Le titre de l’article reprend ici l’expression de Dominique de Villepin le monde arabo-musulman. Dans son intervention, lors de l’émission de Frédéric Taddeï Ce soir ou jamais (novembre 2015), l’homme politique dénonce la réponse militaire face à la problématique terroriste. Il fait acte d’un monde arabo-musulman complexe, en retard par rapport à la modernité et peuplé d’« identités blessées » dont la frustration et la haine ont été alimentées par les guerres et leur lot d’humiliations.

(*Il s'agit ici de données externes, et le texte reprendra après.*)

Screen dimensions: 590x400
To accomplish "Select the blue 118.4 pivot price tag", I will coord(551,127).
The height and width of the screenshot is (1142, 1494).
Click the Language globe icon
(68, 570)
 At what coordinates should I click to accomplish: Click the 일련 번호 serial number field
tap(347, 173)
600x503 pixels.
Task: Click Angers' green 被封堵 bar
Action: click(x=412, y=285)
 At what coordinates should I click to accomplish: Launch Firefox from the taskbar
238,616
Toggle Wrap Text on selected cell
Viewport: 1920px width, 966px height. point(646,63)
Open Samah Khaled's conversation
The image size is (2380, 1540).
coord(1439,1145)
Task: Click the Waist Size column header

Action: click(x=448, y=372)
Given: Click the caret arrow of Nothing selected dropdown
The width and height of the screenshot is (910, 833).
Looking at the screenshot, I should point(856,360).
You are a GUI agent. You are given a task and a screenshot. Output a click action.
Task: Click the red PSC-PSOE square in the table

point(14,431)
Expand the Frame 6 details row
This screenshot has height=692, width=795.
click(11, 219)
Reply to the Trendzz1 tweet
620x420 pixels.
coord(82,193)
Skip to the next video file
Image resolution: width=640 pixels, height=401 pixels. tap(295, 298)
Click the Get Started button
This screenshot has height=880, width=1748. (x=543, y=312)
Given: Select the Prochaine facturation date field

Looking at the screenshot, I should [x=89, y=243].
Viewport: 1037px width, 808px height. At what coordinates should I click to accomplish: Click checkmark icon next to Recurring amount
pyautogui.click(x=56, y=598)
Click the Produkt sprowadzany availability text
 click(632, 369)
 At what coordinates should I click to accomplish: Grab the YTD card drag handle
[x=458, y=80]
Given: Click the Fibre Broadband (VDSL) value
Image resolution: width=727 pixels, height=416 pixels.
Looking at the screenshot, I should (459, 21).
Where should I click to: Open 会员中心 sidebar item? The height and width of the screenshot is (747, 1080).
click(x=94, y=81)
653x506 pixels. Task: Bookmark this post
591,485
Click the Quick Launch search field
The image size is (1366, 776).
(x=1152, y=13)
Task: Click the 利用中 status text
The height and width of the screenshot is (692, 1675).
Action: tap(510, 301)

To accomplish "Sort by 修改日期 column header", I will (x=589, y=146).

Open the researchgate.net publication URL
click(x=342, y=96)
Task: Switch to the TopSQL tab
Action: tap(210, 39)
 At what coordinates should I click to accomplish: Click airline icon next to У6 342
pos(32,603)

En effet, nous oublions que ces terroristes sont, pour la plupart, issus d’une génération qui a été contemporaine des deux guerres du Golf, de la colonisation de l’Irak et, bien évidemment, de l’occupation palestinienne. Nous oublions qu’ils ont été contemporains de la défaite des nationalismes arabes et de la décadence dans toute sa splendeur. A la télévision, dans les journaux et sur Internet, cette jeunesse a vu l’humiliation des peuples conquis et l’exécution de Saddam Hussein le jour de l’Aïd en est un exemple paradigmatique. Ils ont vu les chars américains piétiner la terre de leurs ancêtres – jadis glorieux – bombarder et piller les vestiges de Babel, humilier et tuer leurs « frères ». Ces jeunes ont vu des femmes, des hommes et des enfants palestiniens humiliés et tués par l’armée israélienne devant le silence complice de la communauté internationale. Dans certains pays européens, l’injustice intercommunautaire est visible, voire institutionnalisée.

Quoi de plus blessant que l’humiliation ? Quoi de plus révoltant que le sentiment d’injustice ? Dans la symbolique religieuse, ce sentiment n’aurait-il pas déchu un ange, le transformant en Diable ? Ce cocktail explosif est de surcroit nourri par notre histoire coloniale douloureuse et notre incapacité à se développer car, malgré la richesse de certains pays, nous sommes toujours des consommateurs de modernité. Le monde arabo-musulman est foncièrement anti-progrès et anti-science, ce qui aggrave sa subordination économique.
Du coup, cette situation d’avilissement et de déchéance ne peut déplaire aux chantres du retour aux sources.

Sur les pas du fascisme, une armada de doctrinaires musulmans surfe sur les frustrations et le sentiment d’injustice pour promettre à des jeunes révoltés un idéal où ils seraient les maîtres de l’univers. Ils leurs permettent ainsi de compenser leurs complexes de peuple inféodé et de rêver dans un monde où tout est là pour les empêcher de rêver. Cependant, force est de constater que ce rêve est en train de coûter cher à l’Humanité.

Comme Dominique de Villepin, je pense qu’il est quasiment inutile de lutter contre le terrorisme par les armes. C’est choisir la solution de facilité. Pour ce faire, il faudrait soigner les plaies de ces identités meurtries devenues – à leur tour – meurtrières (d’après le titre de l’ouvrage d’Amine Maalouf,  Identités meurtrières). Il faudrait lutter contre toutes les formes d’injustice et de violence symbolique que subit le monde arabo-musulman depuis l’entreprise coloniale jusqu’à nos jours car, comme l’affirmait Louis de Bonald « l’injustice humilie, elle est aveu forcé de dépendance, et elle fait trop sentir à l’homme l’infériorité de sa position», ce qui exaspère ses ressentiments et le rend dangereux.